Vamos a esto precisamente. Las causas de la caída de la natalidad son varias y muchos factores se pueden invocar. Quizá lo primero que nos venga en mente sea la difusión de un estilo de vida hedonista y egoísta. Esto es cierto pero hay mucho más.

El condicionamiento mental para que centremos nuestra vida en un estúpido afán de posesión de cosas y en el culto de un decorado de imágenes, en detrimento de las relaciones humanas y el sentido del deber.

La falta de apoyo verdadero a la familia por parte de los gobiernos. Me refiero a las familias de europeos, porque a las de no-europeos se las subvenciona y ayuda; los gobiernos de expoliadores y ladrones, extorsionadores de su propia gente, obligan a los europeos a pagar por ello.

La corrupción de menores en las escuelas por la repugnante ideología de género y los lobbies de la degeneración, que se han infiltrado en la educación con el preciso objeto de fomentar la homosexualidad y las identidades sexuales débiles, indefinidas; naturalmente además de facilitarles el trabajo a pedófilos,  pederastas y degenerados sexuales en general. Todo esto sin duda perjudica la natalidad.

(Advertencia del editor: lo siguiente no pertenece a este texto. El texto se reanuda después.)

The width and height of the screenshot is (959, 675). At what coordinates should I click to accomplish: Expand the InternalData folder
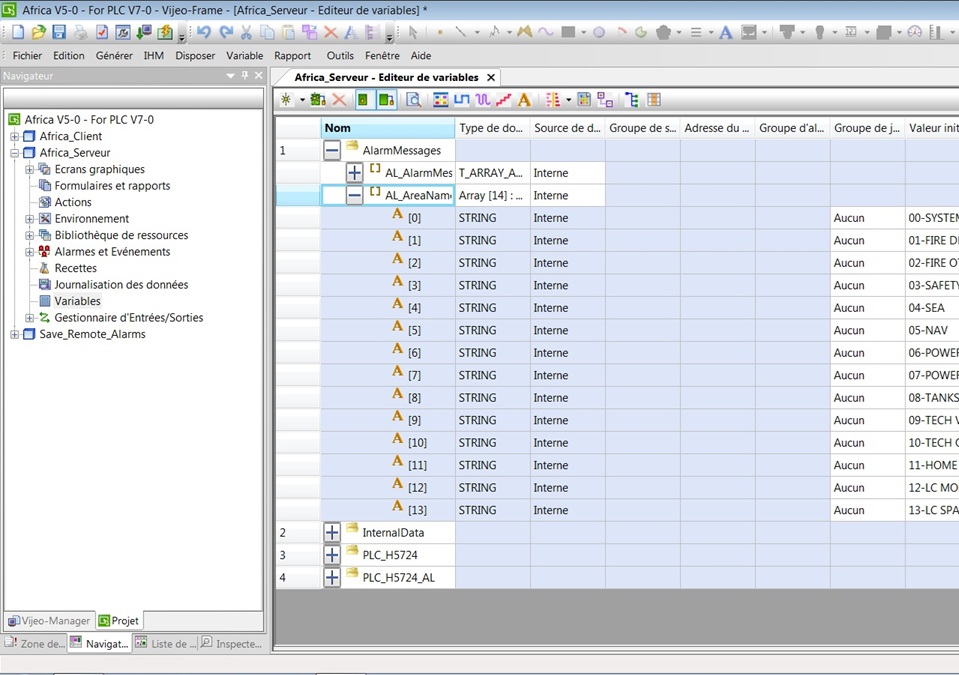[332, 533]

Pero sobre todo la ideología feminista que ha desacreditado la maternidad a través de una campaña de propaganda continua y feroz. En efecto, si las mujeres no quieren tener hijos la sociedad no se renueva y la civilización se extingue; es así de sencillo. La campaña contra la maternidad ha prácticamente secuestrado el cerebro de las últimas generaciones de mujeres, hasta el punto de suponer una amenaza mortal para la continuidad de nuestra civilización. La propaganda feminista es por tanto no sólo perversa e infame éticamente, sino sobre todo criminal porque es un arma de destrucción masiva, utilizada para cometer el crimen de sustitución étnica contra los pueblos de origen europeo.

Entrando ya en un plano más simbólico, esta caída de la natalidad indica una falta de vitalidad, no al nivel físico (o no sólo) sino también anímico y espiritual.

A un nivel más profundo que el de las causas que se pueden identificar y analizar, la no-voluntad de tener hijos y sacar adelante una familia es el reflejo de una lesión que afecta la vitalidad a todos los niveles, una zona de muerte que crece dentro de nosotros.

El mundo de zombis de las nuevas masculinidades y del género indeciso y de zombis fémina con úteros vacíos, que cuidan su calidad de vida y su autoestima y están todos muertos por dentro, se encuentra con el mundo de mujeres con los vientres llenos de niños.